Comment by graemep

Comment by graemep a day ago

3 replies

I would love to see that happen, but its not going to.

It is the people with basic needs who need to stick to the mainstream stuff because they can get support and it does what they expect. People need bank and other complex websites to work. They want to watch online video. Kids will need educational apps.

Also do not make assumptions about elderly people. Not long ago I met a woman (guess in her 70s?) who used to write embedded software for nuclear reactors. I have known many people or similar or greater age who need quite complex stuff.

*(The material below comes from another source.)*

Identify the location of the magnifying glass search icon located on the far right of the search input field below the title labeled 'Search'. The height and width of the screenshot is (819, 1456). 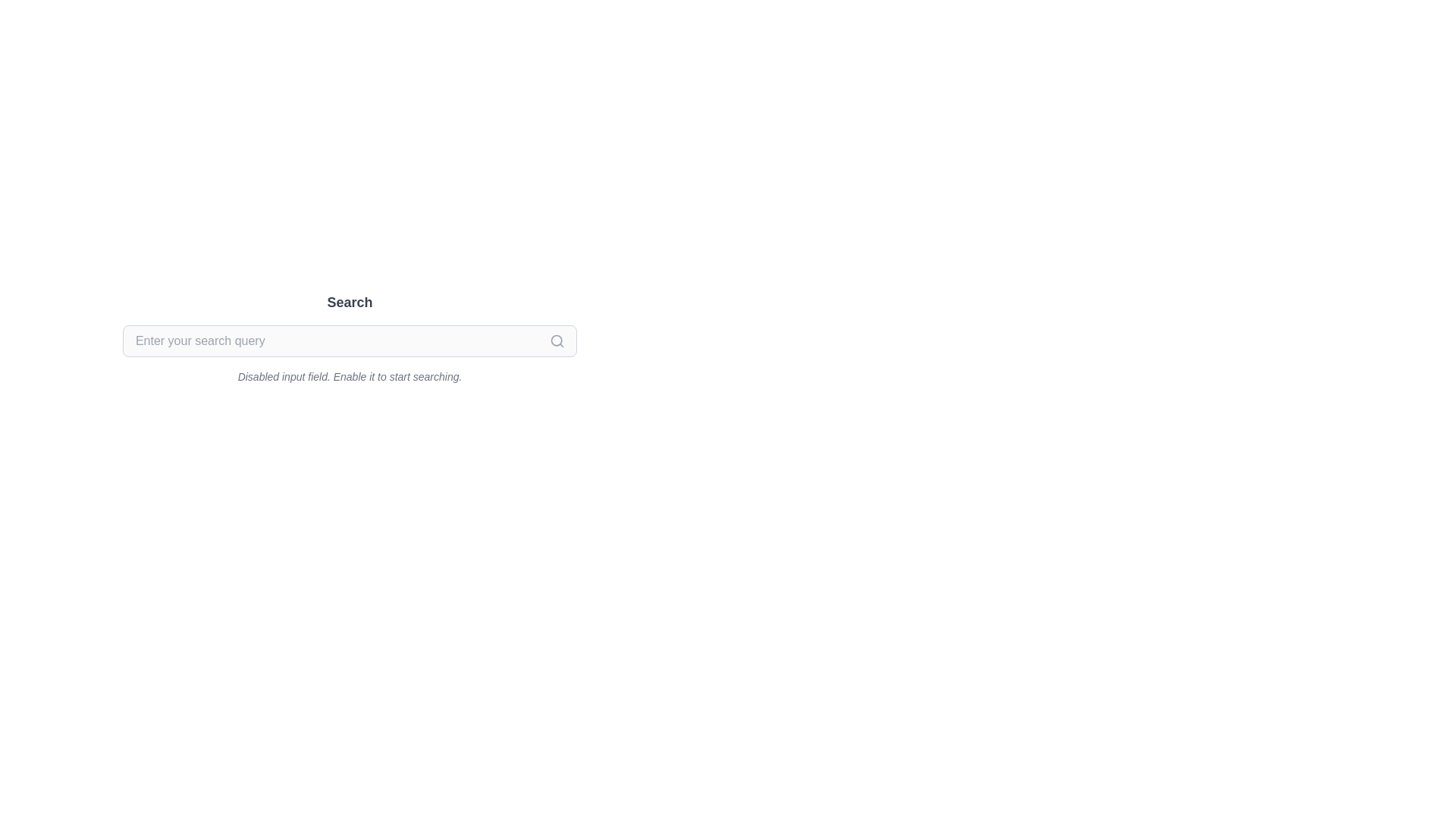
(557, 341).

Its the geeks who can manage with the non-mainstream stuff.

wizzwizz4 18 hours ago

Web browsers have three purposes: document viewer, remote paperwork machine, and cross-platform application framework. I could throw together a browser fully capable of the first two in a month. (Much less time, if you're okay shipping a prototype, which personally I'm not.) Bank websites are not complex, unless you count the business logic: there's no reason they shouldn't work in Dillo.

  • xp84 7 hours ago

    > document viewer, remote paperwork machine, and cross-platform application framework

    Can I get a show of hands for anyone else who has had multiple jobs where The Frontend People have decided that in order to show something that can only honestly be defined as "a basic document" or complete a few simple <form> tags, the tooling necessary for the job is a React or Next.js app over 1,000 NPM dependencies, and fully reimplementing all built-in functionality from scratch in JS? The Web is simply the land of excess. Nothing is too simple to be overengineered poorly in JavaScript.

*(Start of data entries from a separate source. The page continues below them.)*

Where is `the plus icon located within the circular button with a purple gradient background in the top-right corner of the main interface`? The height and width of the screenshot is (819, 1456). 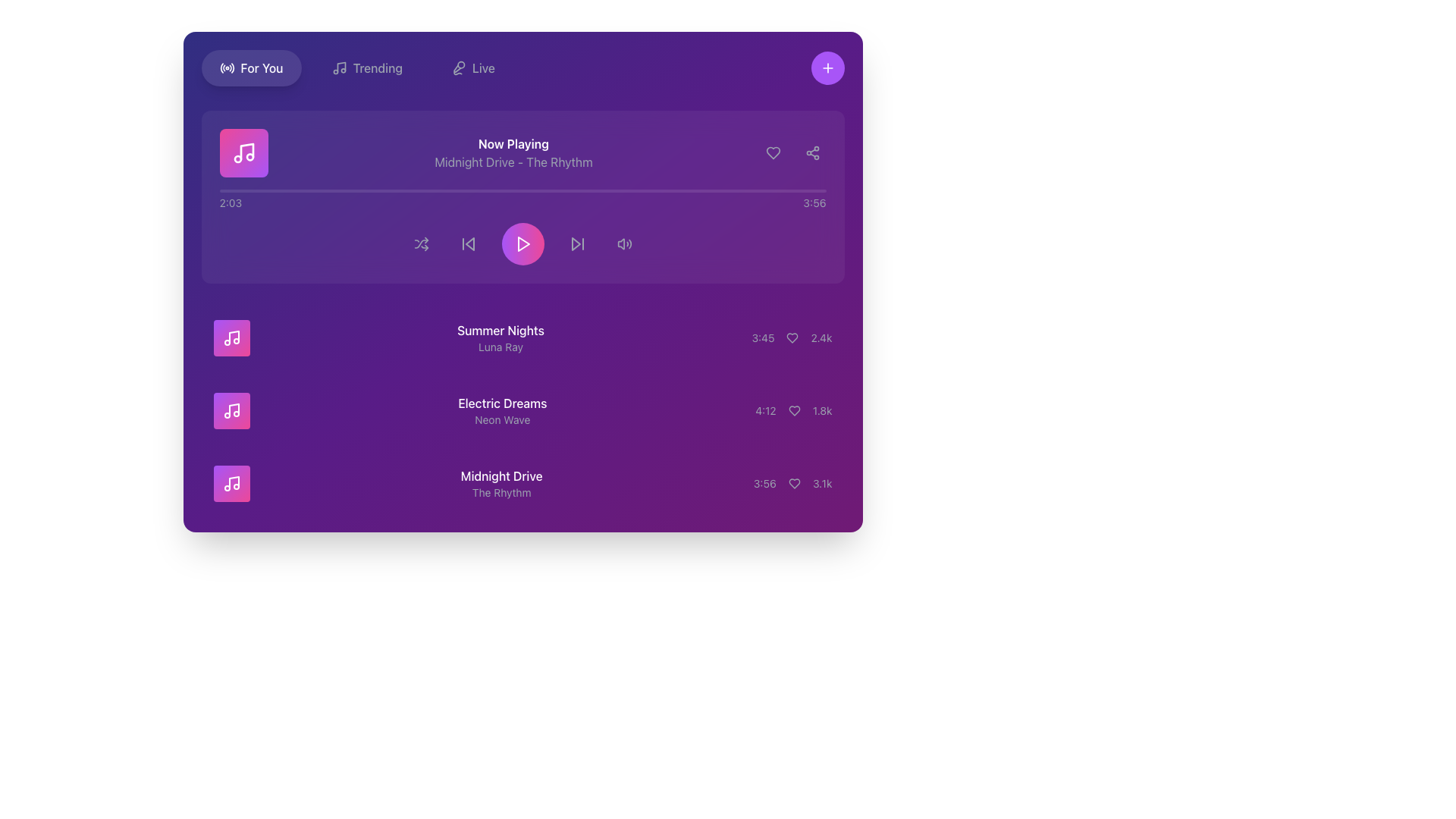 the plus icon located within the circular button with a purple gradient background in the top-right corner of the main interface is located at coordinates (827, 67).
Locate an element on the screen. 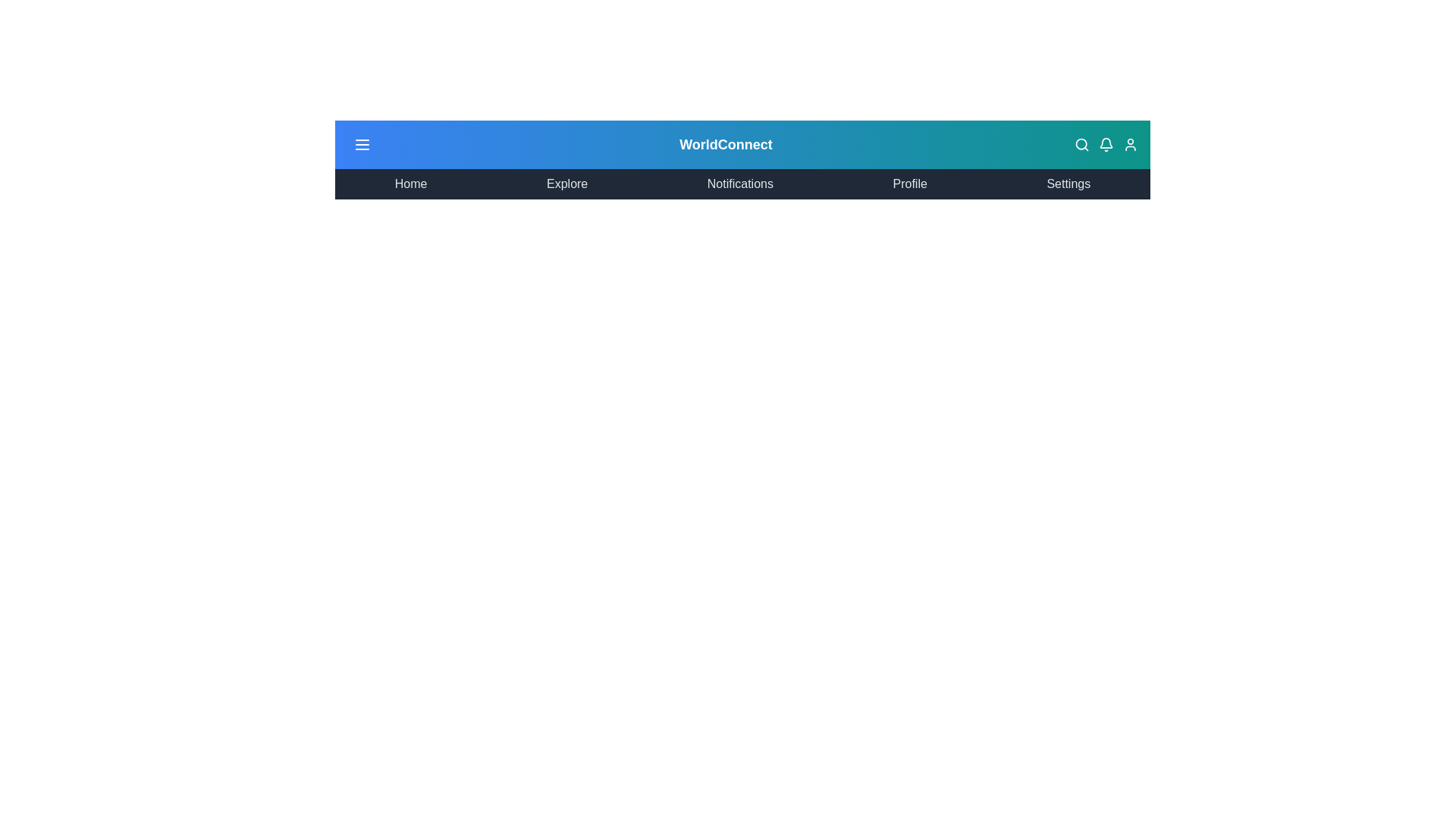 The height and width of the screenshot is (819, 1456). the menu item corresponding to Notifications is located at coordinates (739, 184).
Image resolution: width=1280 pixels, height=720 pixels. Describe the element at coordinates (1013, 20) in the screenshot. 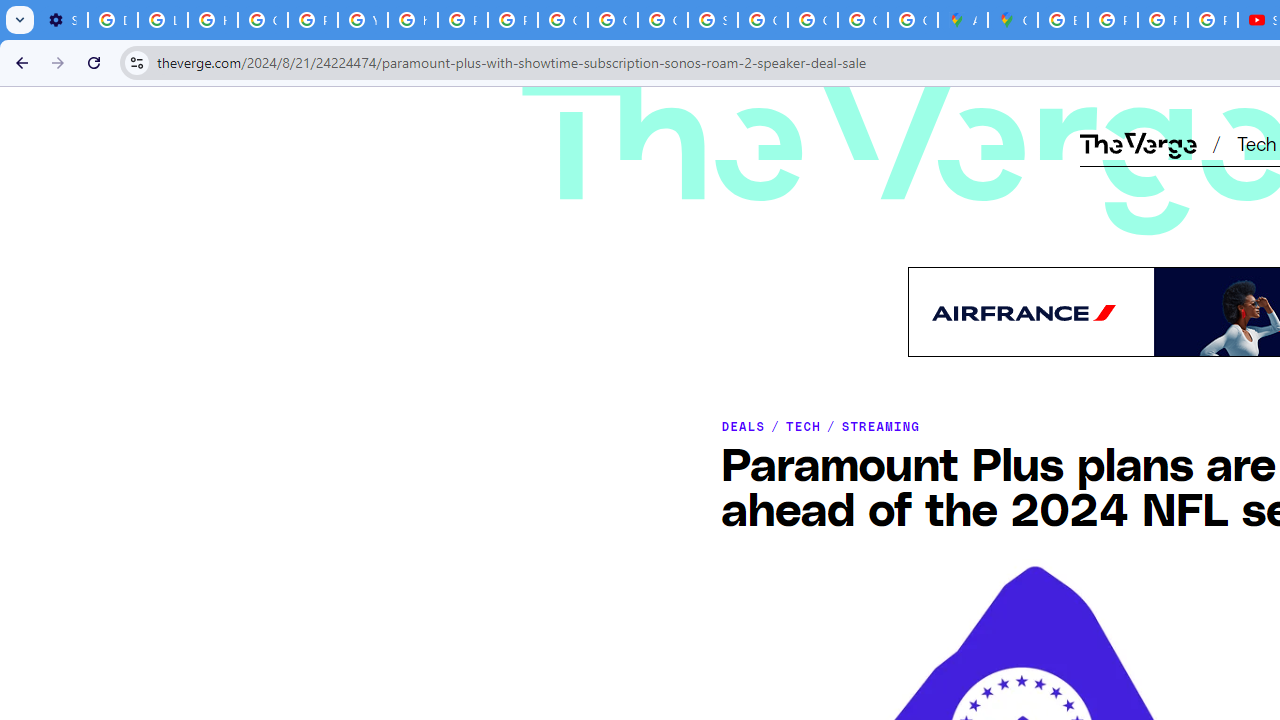

I see `'Google Maps'` at that location.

  • hollerith 17 hours ago

    Yes, almost any competent developer could define a simple document format that would make it easy to write viewers for all the niche OSes, but he cannot persuade content creators to adopt the simple format because most creators (writers) don't see anything wrong with publishing on the web and don't see anything wrong with relying on intermediaries like Wordpress, Medium and Substack to help them publish on the web. Those intermediaries do not want to switch to a simple document format because the user's being dependent on a mainstream browser helps them to track users and to monetize.

    So 99% of the time, a user ends up needing the full complexity of a mainstream browser just to read a static document.